Note that you have to be comfortable with the swap structure.


Cheers


----------



## OptsyEagle (Nov 29, 2009)

uptoolate said:


> Any more thoughts on corporate class funds inside a corporation. Clearly they are of no value outside a corporation (unless you buy and sell like crazy) due to their high MERs. The question is whether there is a benefit inside a corporation where all income - whether interest or dividends - is taxed at a high rate on a yearly basis.


You are correct. The corporate class funds will have more of the income in the form of capital gains, with most of it deferred and very little distributed, so yes, it works very well in a corporation. It does not work all that bad personally, either, if you find yourself with a lot of non-registered money and in a high tax bracket.

I believe they hold a basket of funds in a corporate shell, with a wide variety of their funds (stock, bond, balance, you name it) under this corporate umbrella. Then they take those really bad performing funds ,every fund company has (ever wonder what happened to all those crappy mutual funds), with all those juicy capital losses they generated, and merge them into the corporate class structure. This allows them to write off those losses against your future capital gains. They use to be able to write forward contracts, as Humble Pie eluded to upthread, and that allowed them to magically change interest and dividends into capital gains and then right off the losses as I explained above, and PRESTO pretty much all the taxes would magically disappear. Jim Flaherty got wind of that last scam a couple years ago and smashed it into obliteration as quickly as he could, and now the forward contract scam has all but disappeared. So one should expect some dividend and interest distributions, but since they write off all the other funds expenses against them, the investor will likely receive very little of those, as well. In any case, the reduced capital gain scam is still working very well.
::::
**Problems to solve:**
- a) Can you copy, word for word, the part of the corporate class funds thread starting with "## OptsyEagle (Nov" and going on through "a yearly basis."?
- b) Could you resume the forum thread on corporate class funds, picking up right after its last sentence?

**Extracted entries:**
::::
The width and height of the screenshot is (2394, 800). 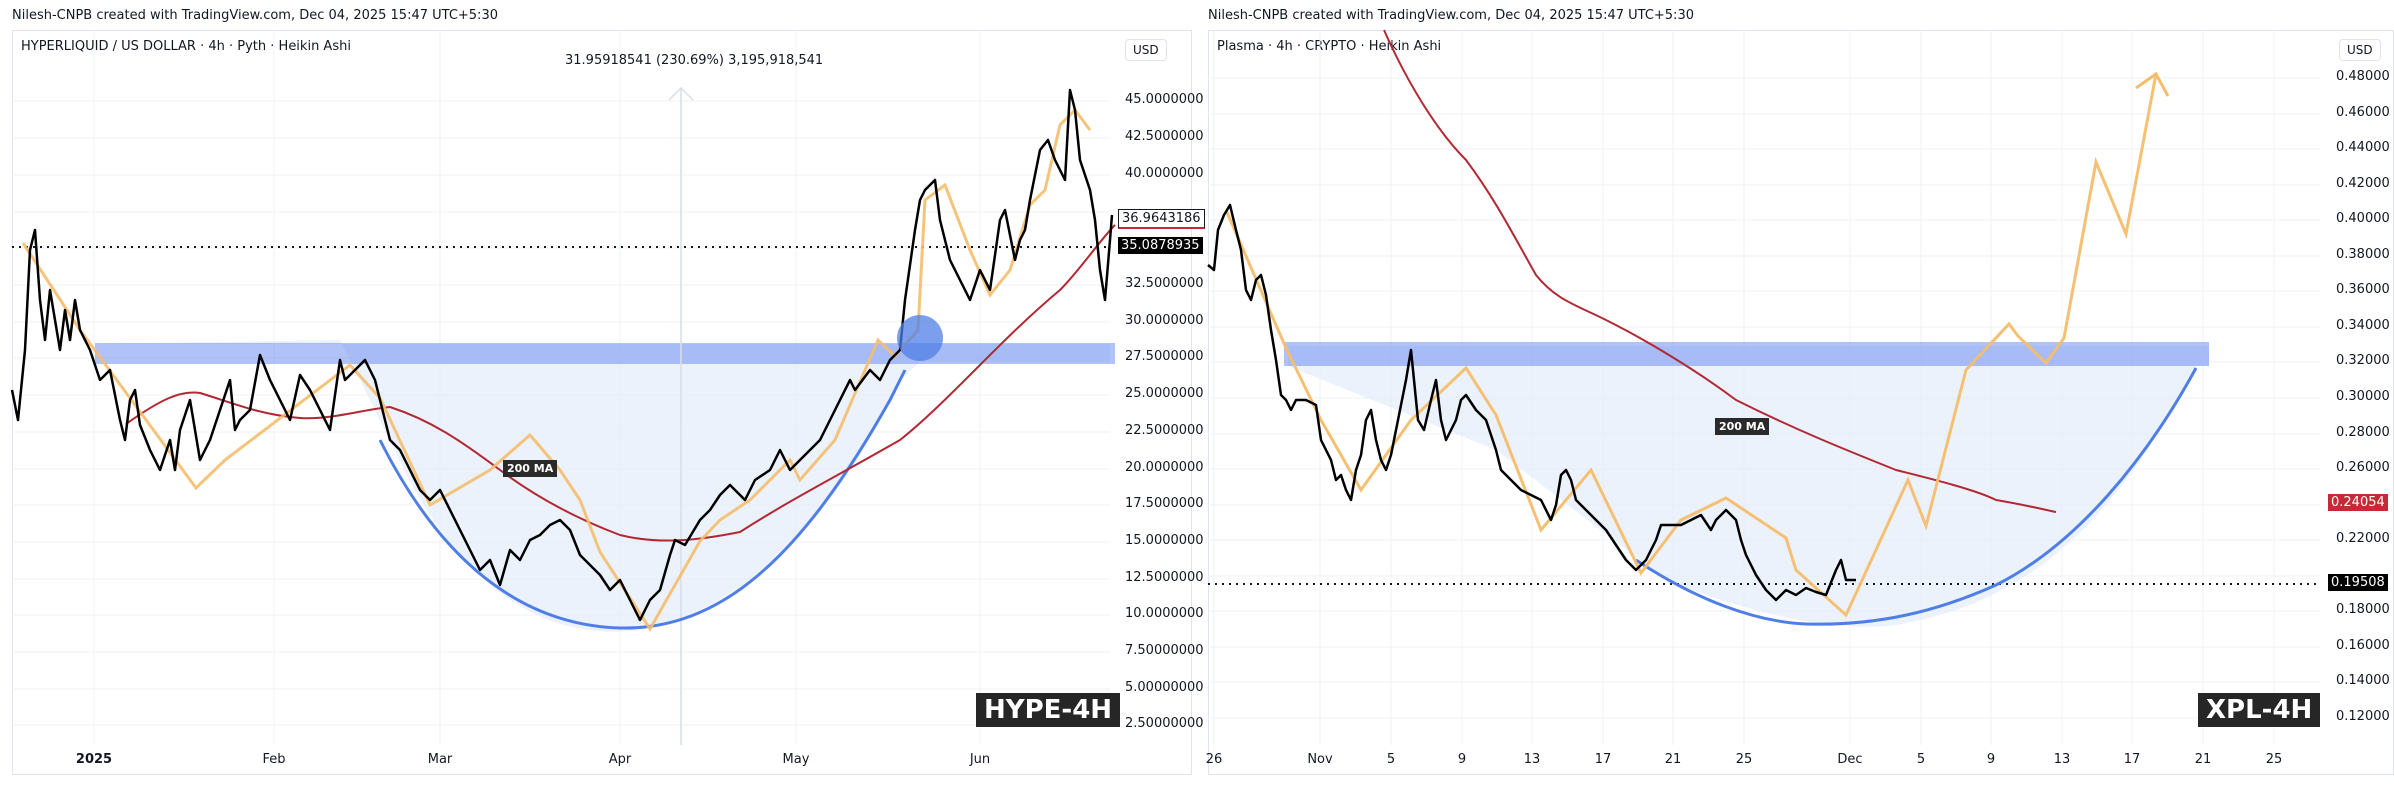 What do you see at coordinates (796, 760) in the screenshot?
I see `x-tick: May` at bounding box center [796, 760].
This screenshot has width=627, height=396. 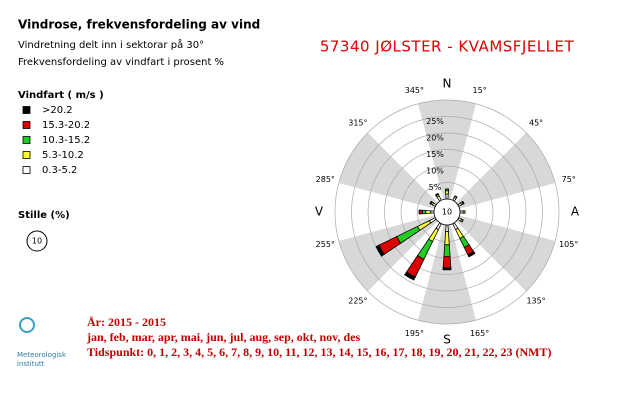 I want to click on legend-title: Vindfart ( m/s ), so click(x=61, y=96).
::::
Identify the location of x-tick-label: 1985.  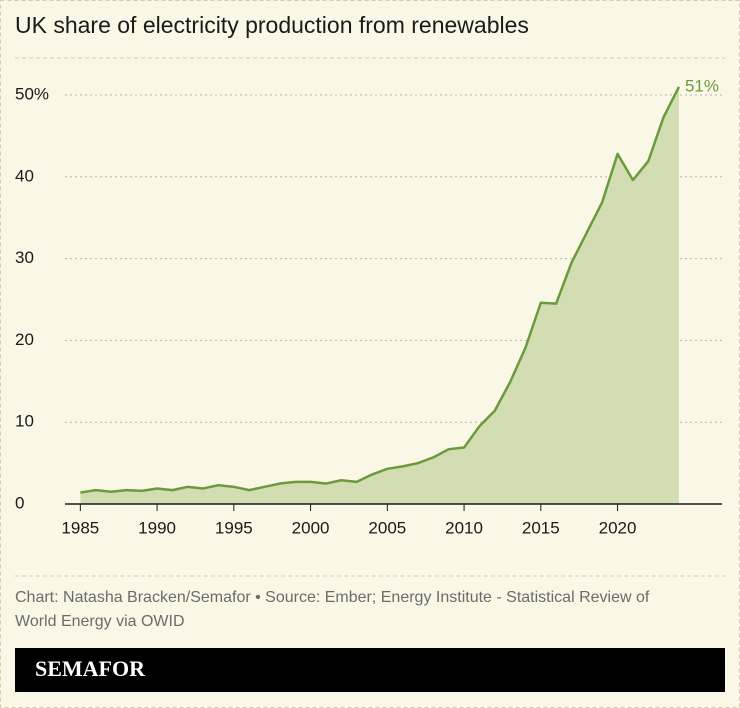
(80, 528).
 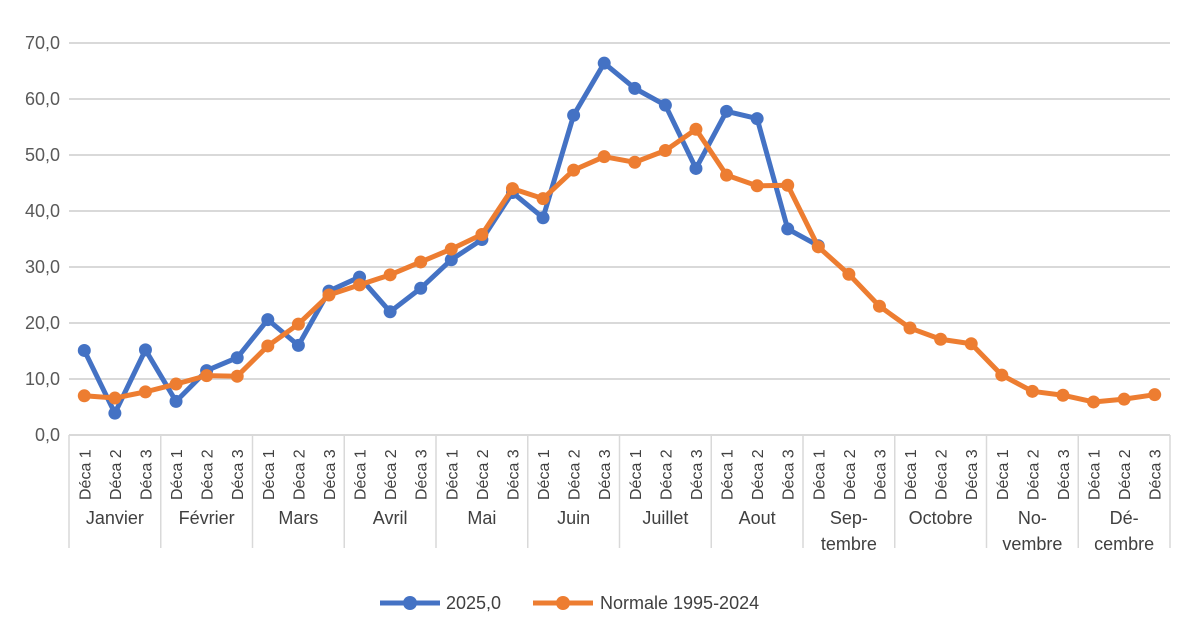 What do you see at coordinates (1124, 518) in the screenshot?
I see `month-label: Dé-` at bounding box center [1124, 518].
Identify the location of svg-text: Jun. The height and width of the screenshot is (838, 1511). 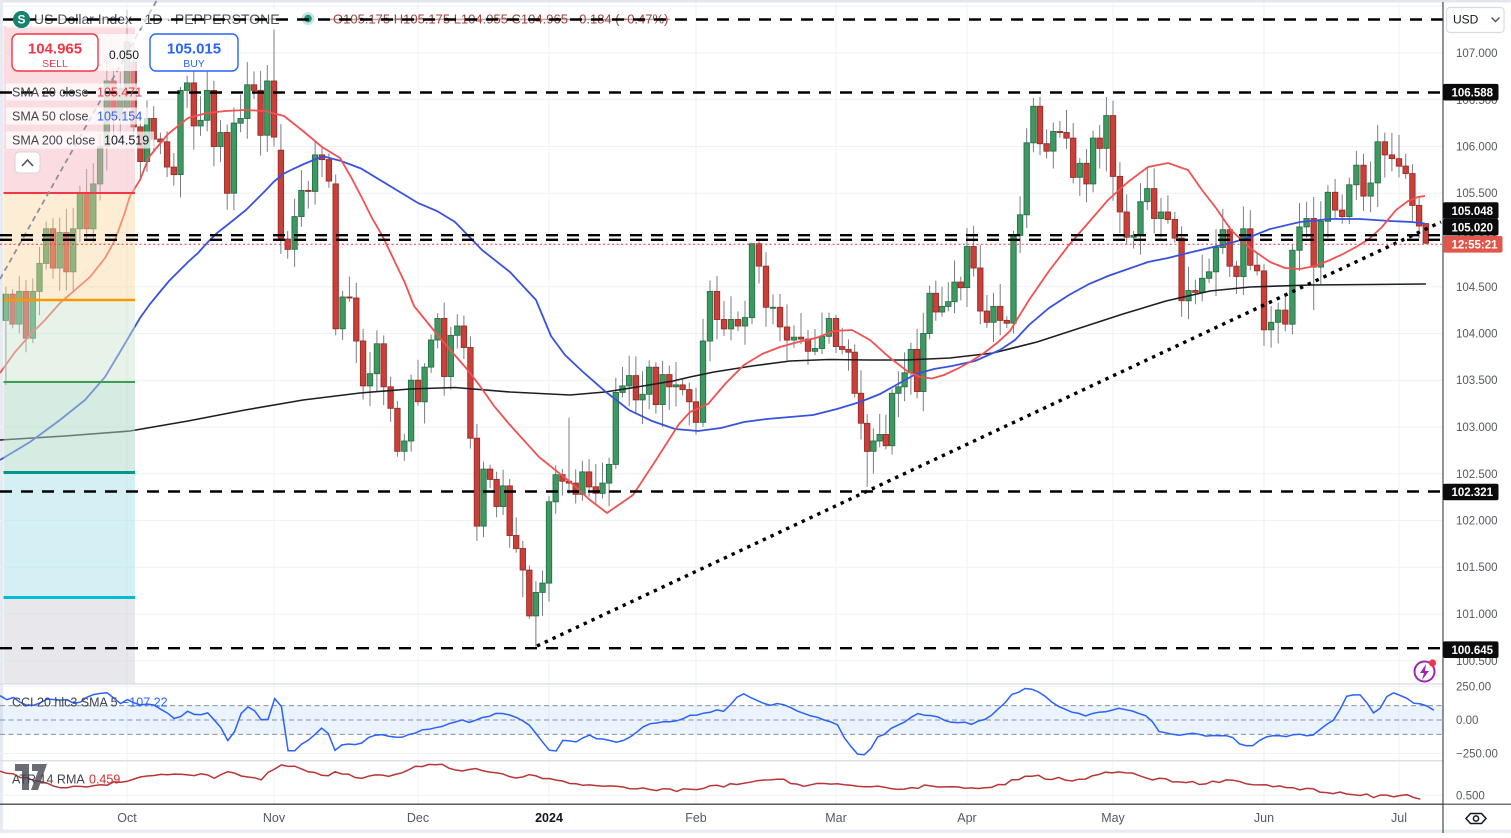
::::
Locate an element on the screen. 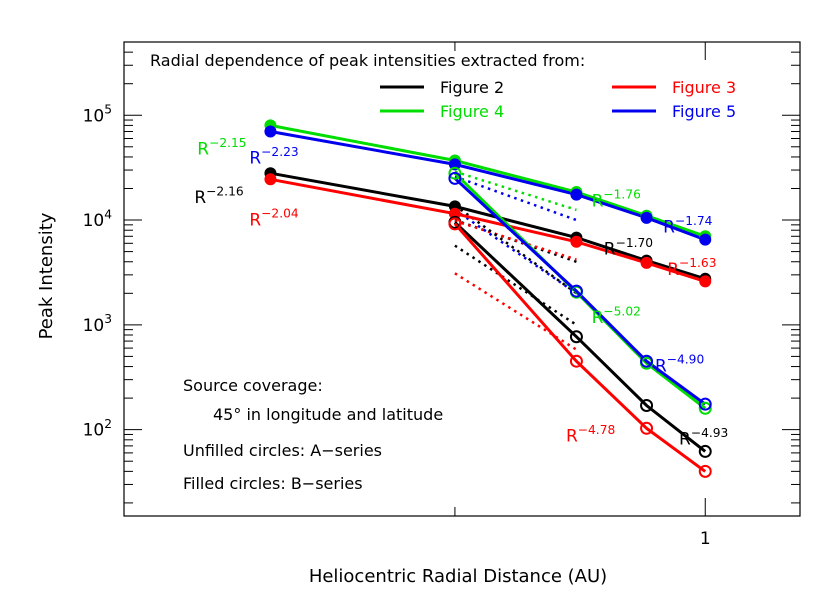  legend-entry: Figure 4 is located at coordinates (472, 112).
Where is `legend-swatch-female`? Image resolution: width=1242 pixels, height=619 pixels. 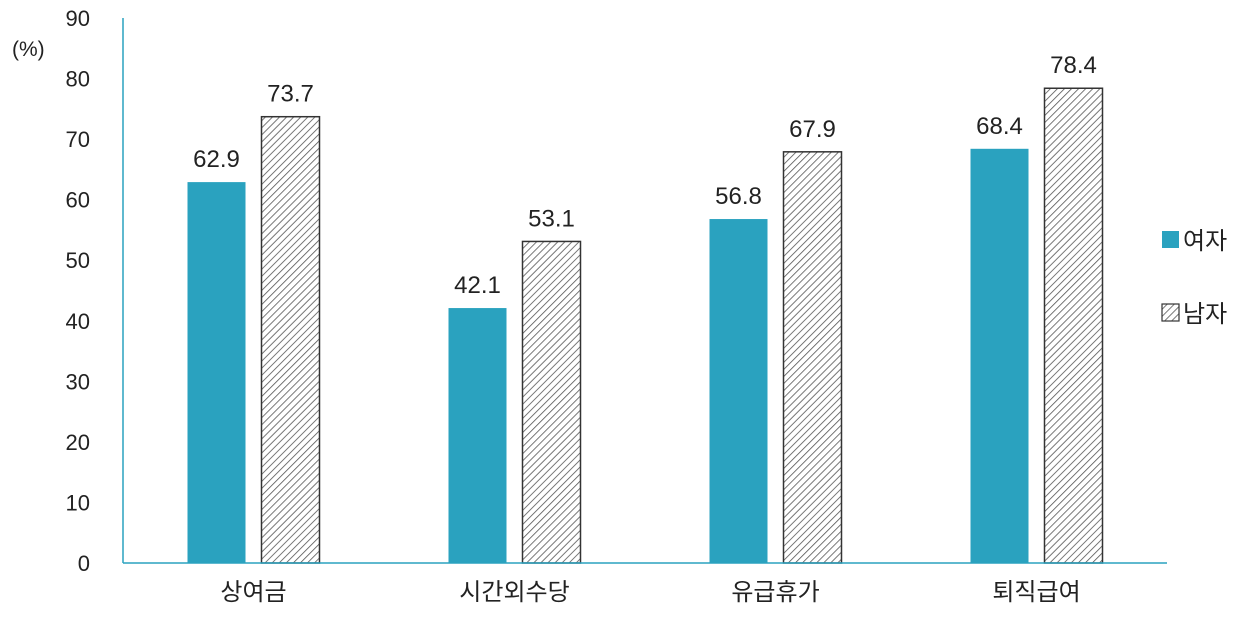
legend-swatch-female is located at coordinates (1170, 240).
::::
**Answer set:**
- a)
## OptsyEagle (Nov 29, 2009)

uptoolate said:


> Any more thoughts on corporate class funds inside a corporation. Clearly they are of no value outside a corporation (unless you buy and sell like crazy) due to their high MERs. The question is whether there is a benefit inside a corporation where all income - whether interest or dividends - is taxed at a high rate on a yearly basis.

- b)
Keep in mind that although your ongoing taxes will be significantly reduced with corporate class funds, you are really just deferring them. As you make money in the funds, (I will leave the argument about that for another thread) you will be generating a deferred capital gain that you will have to address at some time. Also, as this passive form of assets grows in your corporation it will reduce your ability to ever use your lifetime capital gains exemption. So if you are planning on using that, you might want to look into purifying the corporation and increasing the ACB of your company before you build up all the passive assets.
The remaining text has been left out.